A pesar de todo, e incluso a sabiendas de que mucho de lo que consideramos teatro tiene su origen ahí, el ateniense está muy distante de la concepción que se tiene hoy. El teatro griego no era una actividad ociosa, libre y entretenida pero sí proponía un tiempo distinto. Era una obligación cívica a la que forzosamente todos los ciudadanos -hombres y además no esclavos, claro- debían asistir en las fiestas que tres veces al año se llevaban a cabo en las afueras de Atenas para honrar a Dionisio, el dios de los excesos. Por entonces, la idea de fin de semana o vacaciones no eran conquistas cercanas y estas fiestas pasaban a ser eso: una detención del tiempo ordinario. El teatro instauraba otro tiempo. Uno distinto a todo lo demás. El tiempo del mito y de la conciencia.

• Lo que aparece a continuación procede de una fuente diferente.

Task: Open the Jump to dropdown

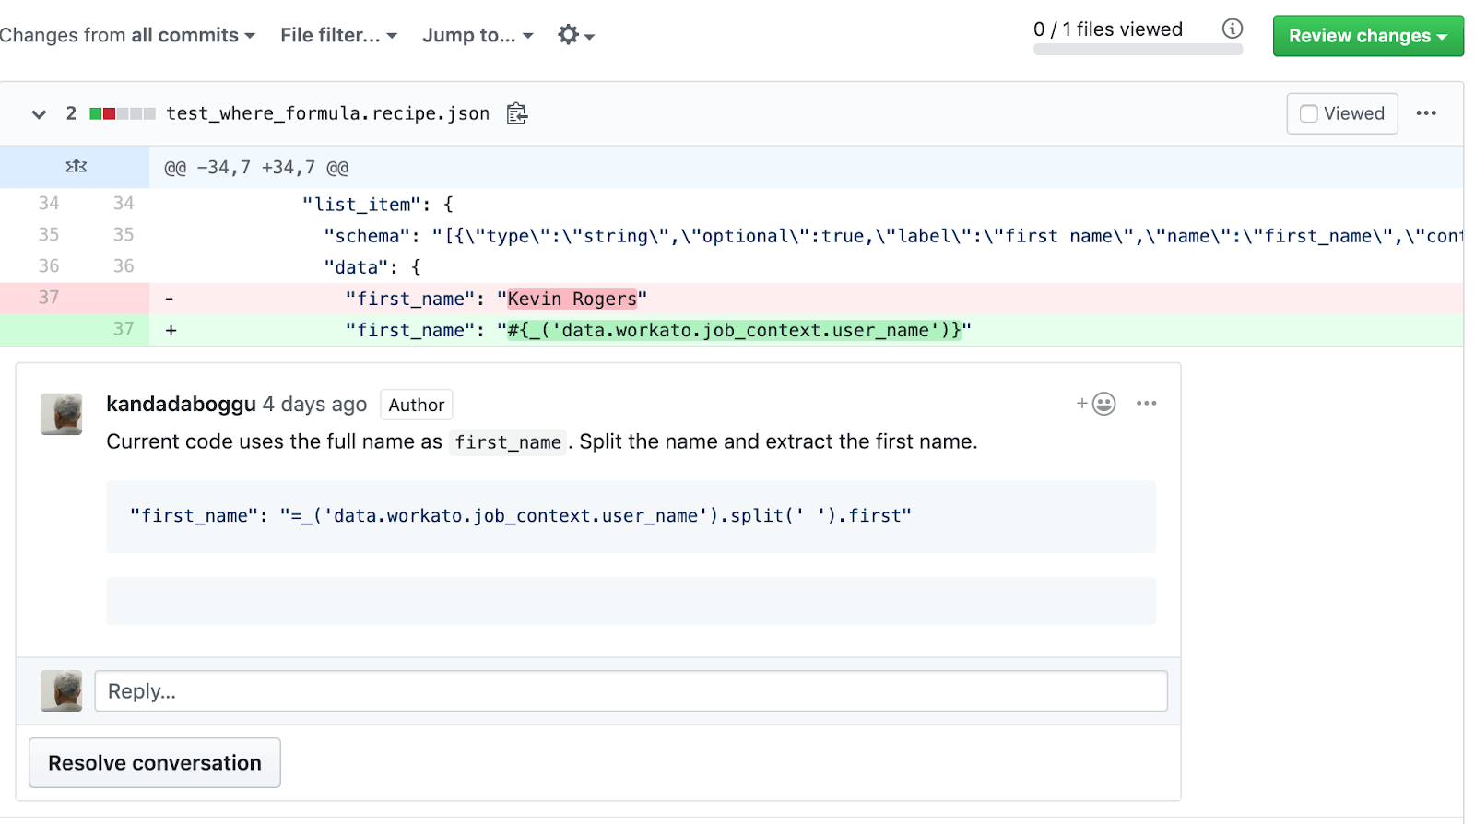Action: point(478,35)
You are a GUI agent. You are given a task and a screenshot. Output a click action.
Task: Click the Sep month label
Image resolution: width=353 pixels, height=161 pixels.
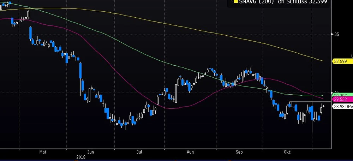point(239,152)
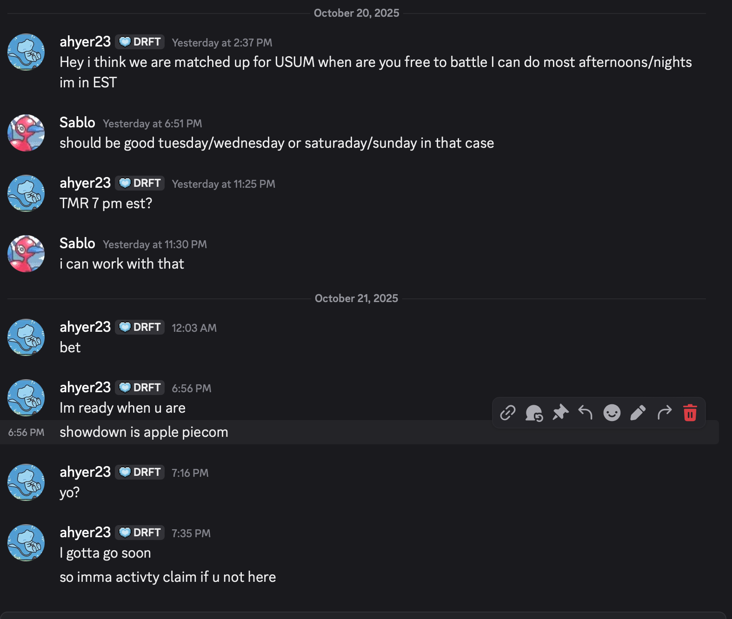Screen dimensions: 732x619
Task: Click the DRFT server tag on the 7:16 PM message
Action: (x=140, y=472)
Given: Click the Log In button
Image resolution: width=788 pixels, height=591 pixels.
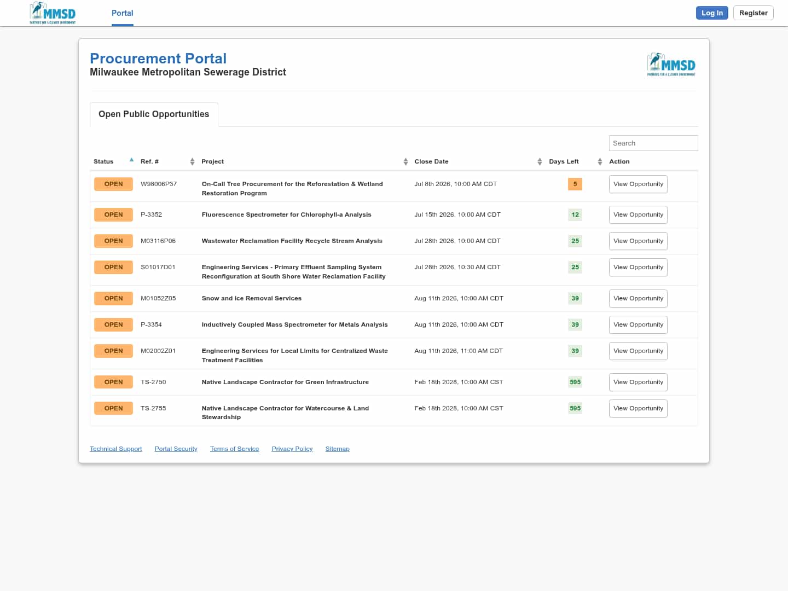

Aquel teatro estaba formado por un conjunto organizado de obras, instituciones, protocolos y técnicas que prácticamente sentaron nuestras bases. Durante estas festividades que según su importancia duraban de 4 a 6 días, se estrenaban comedias y tragedias basadas en mitos religiosos conocidos por todos. Cuando llegaba su cierre comenzaba el juicio que se confiaba a un jurado de ciudadanos dispuestos a otorgarles premios al corega (el «productor»), el poeta y más tarde al protagonista.

El espacio era inmenso y su circularidad garantizaba la separación entre espectáculo y espectadores. La gente comía, bebía y los generosos coregas hacían circular vinos y pasteles durante toda la jornada. El silencio de la sala, la pasividad de la platea llegaría miles de años después. Allí no, allí todo valía, se bailaba, se cantaba, se intervenía. ¿Qué era lo que se disfrutaba de este arte? ¿Era acaso una experiencia estética o una experiencia de deber moral? Un teatro cívico, sin dudas, un teatro de la ciudad responsable. Sin embargo, con todas sus diferencias, este teatro no dejó nunca de importarnos. Sus temas, sus modos y su filosofía, con la Poética de Aristóteles a la cabeza, trazaban y trazan nuestra dirección.

Desde entonces, la tragedia y la comedia han zanjado la cultura con una fuerza irrevocable que subsiste hasta el día de hoy. Tragedia es sinónimo de la muerte. Comedia su falta, la salvación. Que el héroe muera o sobreviva, esa es la cuestión. La tranquilidad de la salida del sábado a la noche estará garantizada solamente por la elección entre un género u otro. Desde hace 2500 años nos enseñaron que morir es un drama cuando, nos pese mucho con esta cultura que arrastramos, es el final que todos inexorablemente tendremos. El teatro griego no solamente sentó las bases de un tipo de arte sino también de una manera de encarar la vida y la muerte, dos caras de una misma moneda que parece que queremos ocultar.